We use conductance based two compartmental integrate-and-fire neurons simulated in Neural Simulation Tool NEST (Gewaltig and Diesmann, 2007). The cell properties and synaptic weights are tuned to match those reported in electrophysiological studies (Nakanishi et al., 1987; Gertler et al., 2008; Heida et al., 2008). Here we use some simulations to demonstrate the way the proposed hypothesis can work.

In the first demonstration, the brain stem nuclei are activated as the animal observes different types of stimuli around it but their activation is not transmitted to neither of the BG systems. Figure 3A shows the neuronal activity in the brain stem nuclei (aggregated in one subplot) and the CM alongside the resulting trajectory of the animal in the field. The animal without BG averages the responses it receives from different preliminary decision centers and therefore is deprived of effective escapes and precise targeting behavior and is often trapped in conflicting situations of multiple stimuli such as those shown in the figure. In the second demonstration we connect the pre-wired brain stem responses to the arbitration system via the CM. Exploiting the winner-take-all property of the arbitration system, the animal successfully suppresses all but one of the responses at a time, resulting in an effective escape followed by a precise targeting (Figure 3B). The activities in all nuclei of the arbitration system show domination of a single action at any given time and a proper soft switch between actions when the relative strength of the second response takes over (Figure 3B).


Figure 3. Activity of the BG nuclei during decision making and corresponding decisions. The subplots to the left display the activity of the nuclei indexed. The horizontal axes represent time (in seconds) whereas the vertical axes show 128 different neurons each corresponding to a certain directions of movement, i.e., the competing actions. The neuronal activity is color coded in brightness of each neuron in a given point in time. (A) An animal without the BG will average the mixed responses it receives. Such an animal is deprived of effective escape and precise targeting behaviors. (B) An animal with arbitration system is capable of selecting one action and suppress all of its competitors hence enhancing the escape and targeting behaviors. (C) An animal with D1RN connections to the GPe and the GPi can enforce learned responses and suppress the otherwise strongest action in certain states. (D) An animal with D2RN collaterals can suppress the learned responses in certain states.
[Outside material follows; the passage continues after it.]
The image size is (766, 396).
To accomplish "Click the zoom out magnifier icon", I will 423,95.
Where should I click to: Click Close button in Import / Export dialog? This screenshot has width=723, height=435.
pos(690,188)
In the third demonstration, the capability of storing disjunction of conjunctions patterns in an action unit is shown. The animal is assumed to have learned that either the combination of landmarks a and b or the combination of landmarks e and f will transform the red stimulus (originally aversive) into an appetitive one. Lack of a proper combination of landmark stimuli (a and b together or e and f together) fails to push the membrane potential of the MSNs to the vicinity of threshold. However, a proper combination of landmarks available activates either of the D1RNs in the action unit (matrisome) responsible for approach behavior. Activation of D1RNs inhibits the GPe neurons representing the escape response hence suppressing the innate tendency of the animal to escape from the aversive stimulus. The same striatal neurons also inhibit GPi neurons representing approach response thus lifting inhibition from corresponding PPN/MLR. The PPN/MLR neurons fire by the virtue of their intrinsic spontaneous activity, enforcing the learned approach response (Figure 3C). The same GPi neurons disinhibit the CM neurons which in turn activates corresponding STN neurons thus facilitating a new arbitrated winner.

In the fourth demonstration, the capability of D2RN–D1RN inhibitory collaterals in negating a certain situation (Boolean NOT) is shown. Landmarks c and d the combination of which is assumed to restore the original nature of the red stimulus (as an aversive stimulus) accompany landmarks a and b in this demonstration. Since the learned action induced by stimulation of the D1RN in previous demonstration is to be suppressed here, the D2RN stimulated by components c and d of the state sends its axon collaterals not only to GPe but also to the D1RN somata hence inhibiting them and removing the influence of the extension system on the GPi (Figure 3D). It is worth noting that although there is enough contextual support to activate both MSNs, since D2RN is more excitable than the D1RNs, it fires more easily and wins the mutual competition.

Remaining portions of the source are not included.